Concord Mayor Scott Padgett asks: As the capital of NASCAR Nation, Concord and Kannapolis are all about high speed; why not of super-fast Internet?
The two cities are partnering to apply for the Google broadband project, which aims to bring incredibly faster Internet service to homes and businesses in select U.S. communities.
Since Google's Feb. 10 announcement that it will build and test ultra-high-speed broadband networks in locations across the country, more than 600 communities have said they'll compete for the prize. In North Carolina, Raleigh, Durham, Hickory, Gastonia and Asheville have already said they'll try to be selected.
Google said its project will bring Internet speeds up to one gigabit per second, or more than 100 times faster than today's fastest speeds.
Google would provide the network and distribution system, Concord officials said. Local Internet service providers would continue to serve local customers. Google would offer its service at a competitive price to at least 50,000 people, and potentially up to 500,000 people, Concord officials said.
What would landing the project mean?
"The possibilities are endless," Padgett said in announcing its partnership with Kannapolis recently.
Public school students could interact with peers across the world, he said. Medical professionals from Carolinas Medical Center-NorthEast could contact others via streaming media to learn and share important information.

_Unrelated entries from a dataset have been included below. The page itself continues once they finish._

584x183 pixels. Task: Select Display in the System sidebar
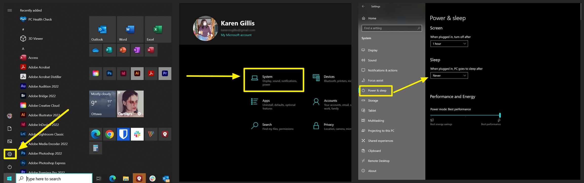click(x=373, y=50)
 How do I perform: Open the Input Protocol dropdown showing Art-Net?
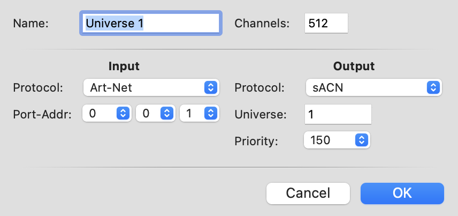tap(151, 87)
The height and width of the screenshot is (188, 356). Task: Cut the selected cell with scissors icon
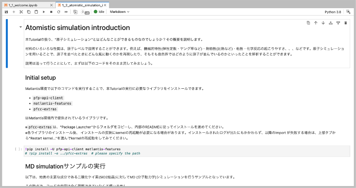pyautogui.click(x=21, y=12)
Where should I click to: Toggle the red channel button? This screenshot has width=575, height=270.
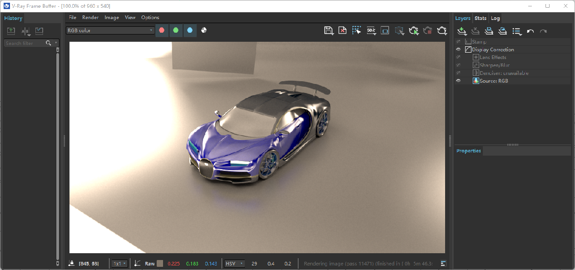coord(162,30)
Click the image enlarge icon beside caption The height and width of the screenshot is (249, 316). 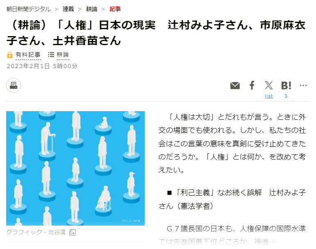(73, 233)
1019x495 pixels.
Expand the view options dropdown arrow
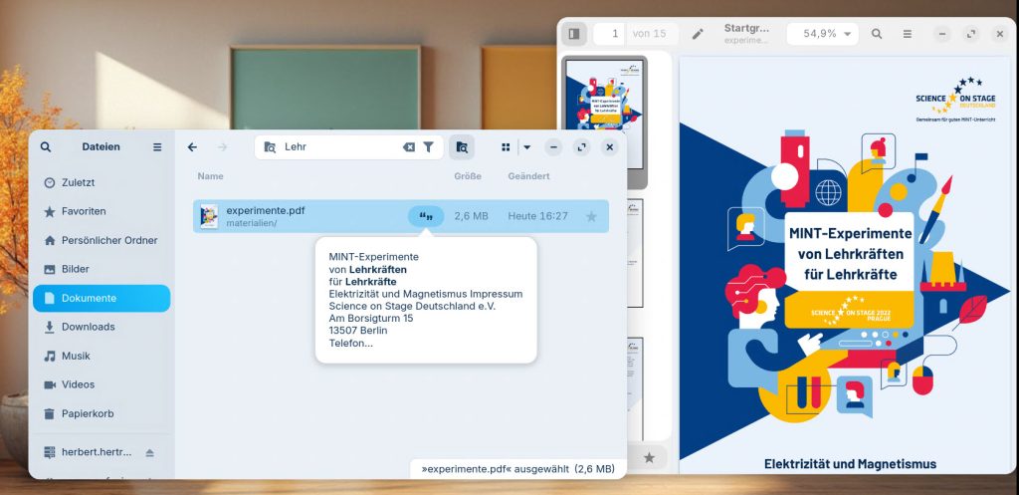tap(527, 147)
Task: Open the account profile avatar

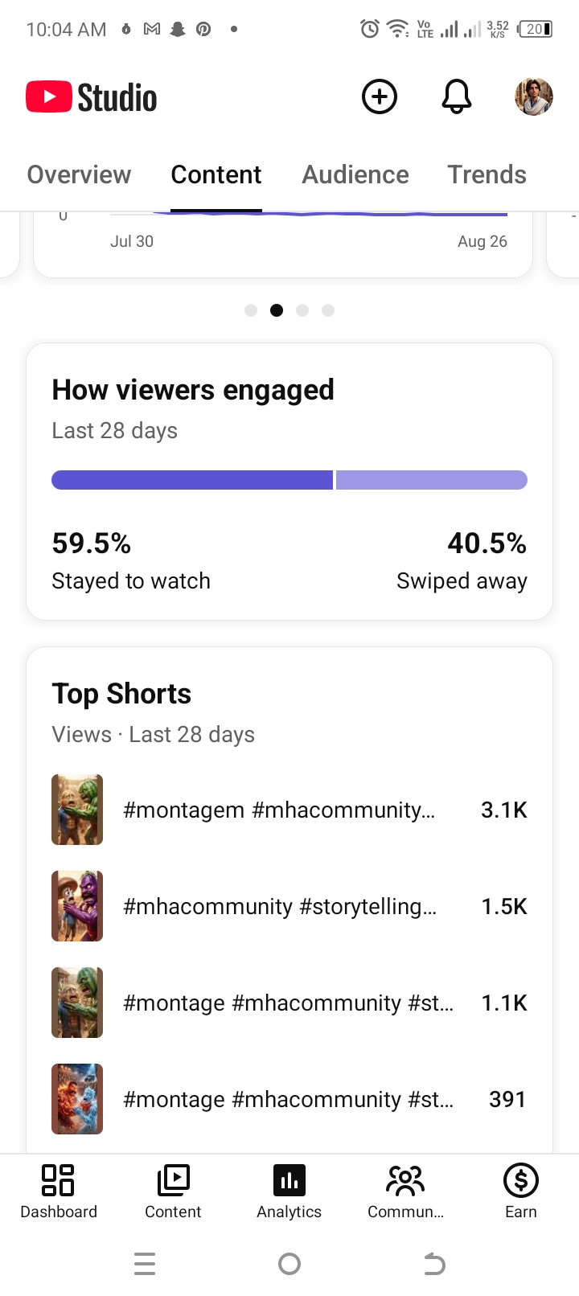Action: 534,97
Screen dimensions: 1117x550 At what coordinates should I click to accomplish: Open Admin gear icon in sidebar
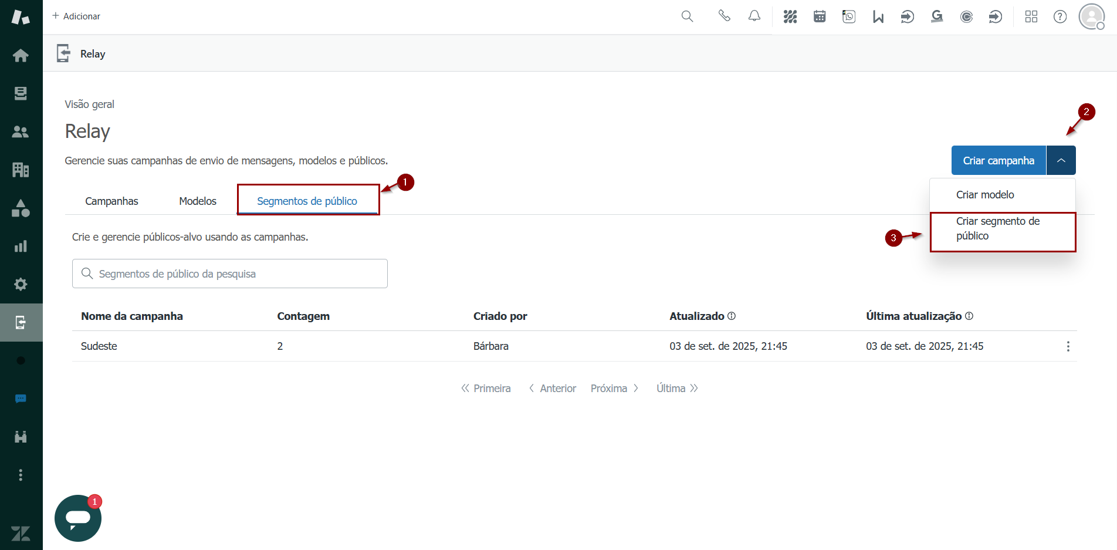21,284
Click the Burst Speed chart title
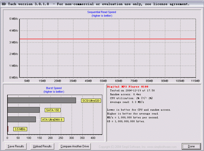The height and width of the screenshot is (151, 204). (x=54, y=88)
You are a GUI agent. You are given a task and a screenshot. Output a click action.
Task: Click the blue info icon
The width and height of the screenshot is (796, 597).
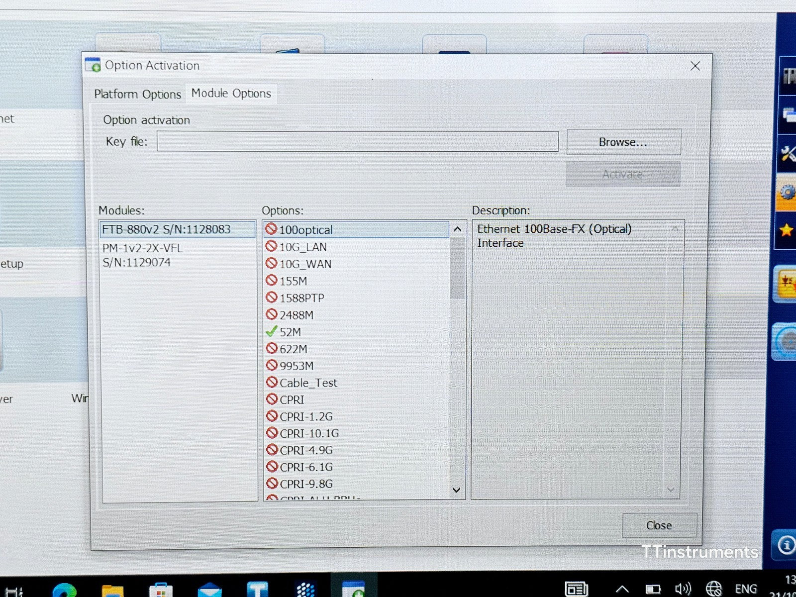(x=786, y=545)
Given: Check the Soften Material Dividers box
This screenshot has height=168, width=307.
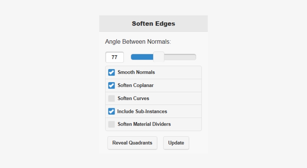Looking at the screenshot, I should [112, 124].
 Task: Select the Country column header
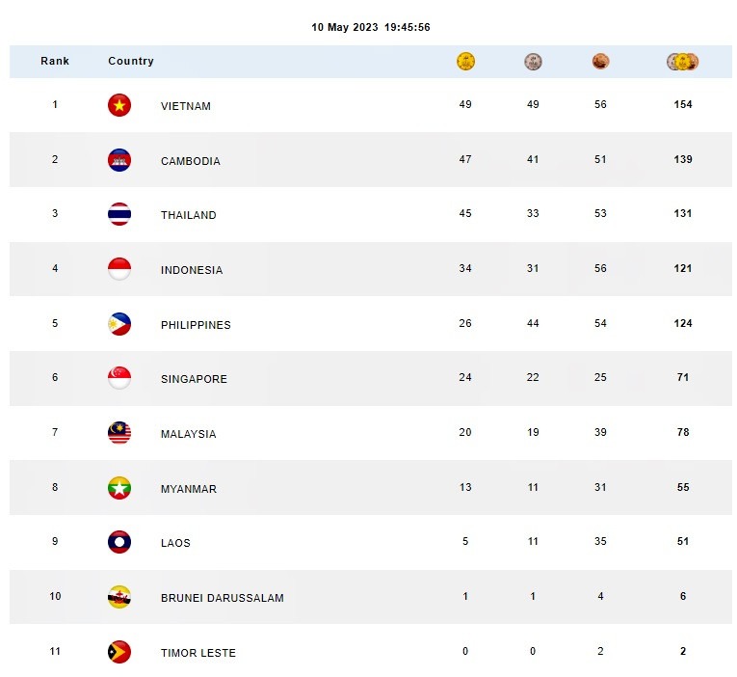pyautogui.click(x=131, y=61)
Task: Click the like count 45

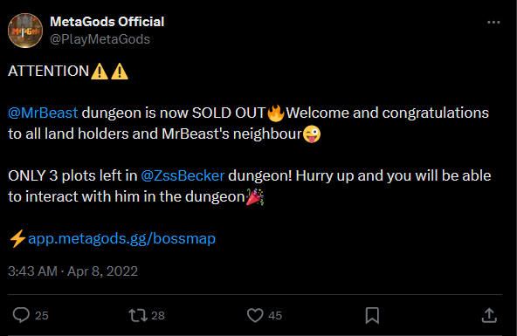Action: pyautogui.click(x=275, y=316)
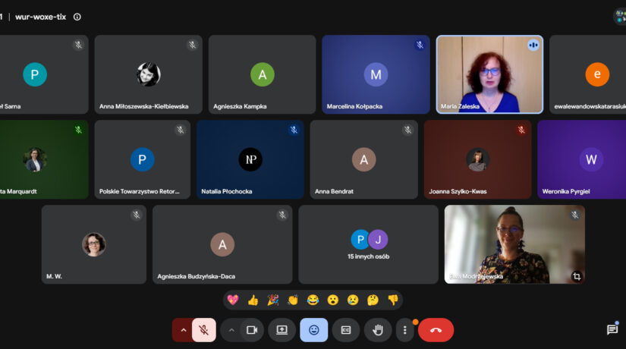
Task: Open the chat panel icon
Action: [x=612, y=329]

Researchers at the North Carolina Research Campus in Kannapolis could do the same, Kannapolis Mayor Bob Misenheimer said.
You can help the Concord-Kannapolis effort by logging onto the cities' Facebook pages and posting comments supporting their application to Google.
Create YouTube videos and commercials, write letters to the editors of newspapers, and call radio and television stations, officials urge. And share the message with your personal database: your family, friends and acquaintances.